Can Guinea Pigs Have Beets? Yes, but in Moderation

Guinea pigs can eat raw beets safely, but the high sugar and oxalate content means this should be an occasional treat rather than a daily vegetable. A small piece once or twice a week is a reasonable amount, and the root should always be served raw and fresh.

How Much Beet to Feed

Guinea pigs need about one cup of fresh vegetables daily to get essential nutrients like vitamin C. Beets can be part of that rotation, but they work best as a treat offered once a week or every other week. A cube roughly the size of your thumbnail is plenty for one guinea pig. Because beets are higher in sugar than leafy greens, they sit in the same category as fruits and other sweet vegetables: fine in small amounts, not a staple.

Raw beetroot contains around 6 to 7 grams of sugar per 100 grams, which is modest by human standards but significant for an animal weighing under a kilogram. Feeding too much over time can contribute to weight gain and digestive upset. Stick to the small, infrequent serving and build the rest of the daily cup around lower-sugar options like bell peppers, romaine lettuce, and cilantro.

The Oxalate Problem

Beetroot contains relatively high levels of oxalic acid, averaging around 141 mg of soluble oxalate per 100 grams of root tissue. Oxalates bind with calcium in the body to form crystals, and guinea pigs are especially prone to developing bladder and kidney stones from excess calcium and oxalate in their diet. This is one of the main reasons to keep beet portions small and infrequent.

The risk compounds when you pair beets with other high-oxalate foods on the same day. Spinach, parsley, and Swiss chard are all common guinea pig vegetables that also carry significant oxalate loads. If you’re offering beet on a given day, choose low-oxalate companions like cucumber, bell pepper, or zucchini to balance things out.

Beet Greens: Proceed With Caution

The leafy tops of beetroot plants are even higher in oxalic acid than the root itself. The Royal Veterinary College specifically flags beet greens for their high oxalate levels when listing guinea pig foods. Some owners skip the greens entirely, and that’s a reasonable choice given how many safer leafy options exist. If you do offer a small piece of beet leaf, treat it the same way you’d treat spinach: very small amounts, very rarely, and never alongside other oxalate-heavy greens.

Always Serve Raw and Fresh

Guinea pigs should only eat raw beets. Cooked, pickled, and canned beetroot are all off the table. Cooking changes the texture and nutrient profile in ways that don’t suit a guinea pig’s digestive system, and canned or pickled versions contain added salt, vinegar, or preservatives that can be harmful. When preparing raw beet, wash it thoroughly, peel the outer skin, and cut it into a small piece your guinea pig can hold and chew easily. Remove any uneaten beet from the enclosure after a few hours to prevent it from spoiling.

Why Their Urine Turns Red

One thing catches nearly every new beet-feeding owner off guard: red or pink urine. Beets contain pigments called betacyanins that pass through the body and tint urine and droppings a reddish color. This is completely harmless and typically clears within a day or two after eating the beet.

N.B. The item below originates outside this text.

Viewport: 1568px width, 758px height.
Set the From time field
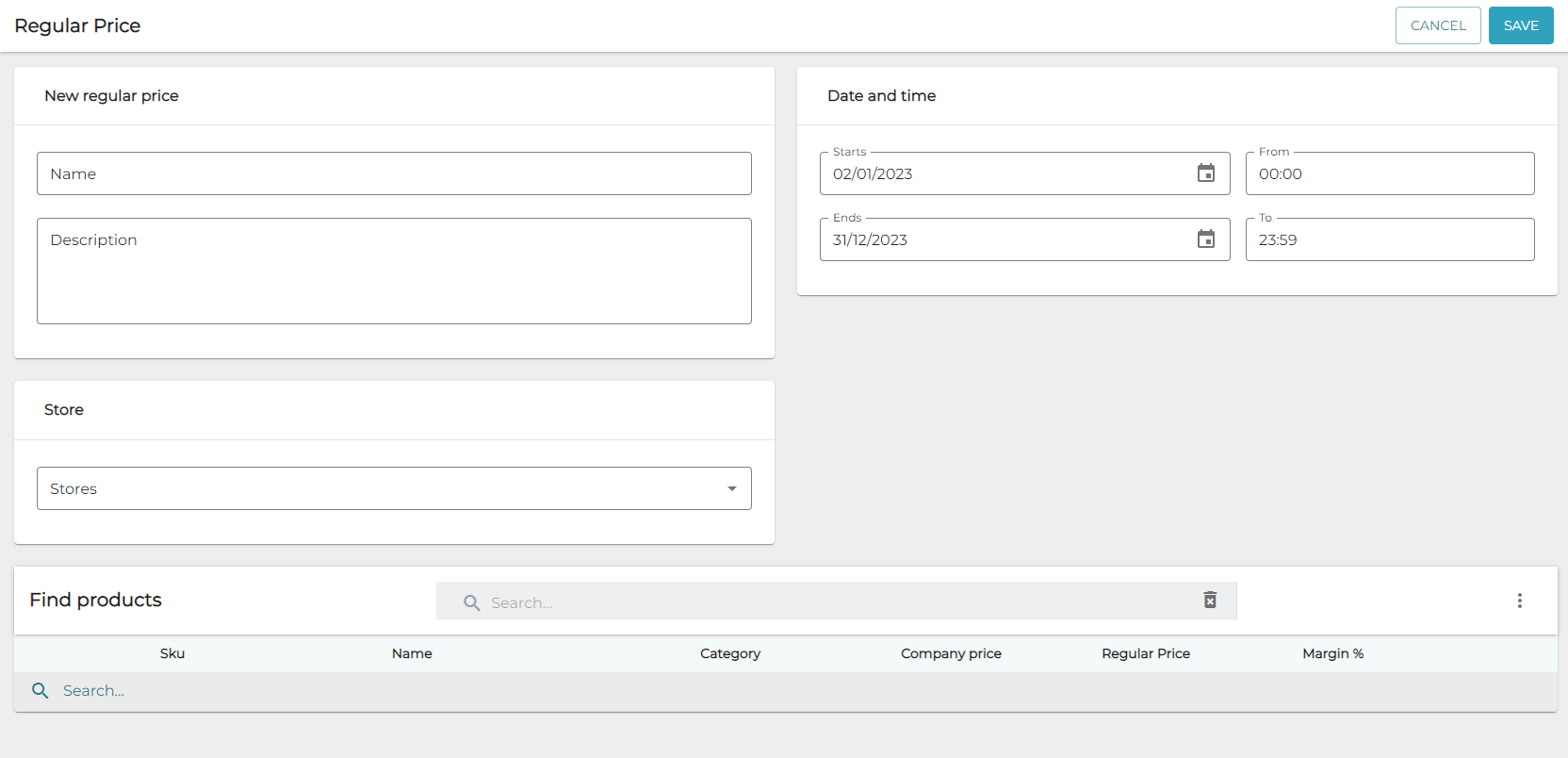point(1389,173)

That said, guinea pig urine naturally ranges from pale yellow to orange or even brownish, depending on diet. Pigments from foods like carrots and spinach can also shift the color. The concern is when red urine signals actual blood, which can indicate bladder stones or urinary tract problems. Stones in the bladder and urethra are relatively common in guinea pigs and often show up as bloody urine, straining to urinate, or weight loss.

If you recently fed beets and see red urine, wait a day or two. If the color persists after the beet has cleared the system, or if your guinea pig seems to be in pain, hunched, or straining, that warrants a closer look from a vet. A simple urine sample can distinguish harmless pigment from blood.

Fitting Beets Into a Balanced Diet

The foundation of a guinea pig’s diet is unlimited timothy hay, which provides the fiber their gut needs to function and keeps their continuously growing teeth worn down. On top of that, a small amount of plain guinea pig pellets (fortified with vitamin C) and that daily cup of fresh vegetables round things out. Beets are a minor player in this lineup, a colorful treat that adds some variety but shouldn’t replace the vitamin C-rich vegetables your guinea pig depends on daily.

Good everyday staples include red and green bell peppers (one of the richest sources of vitamin C), romaine lettuce, and small amounts of herbs like cilantro or dill. Rotate your vegetables throughout the week so your guinea pig gets a range of nutrients without too much of any one compound building up. A small piece of raw beet once a week fits comfortably into that kind of rotation.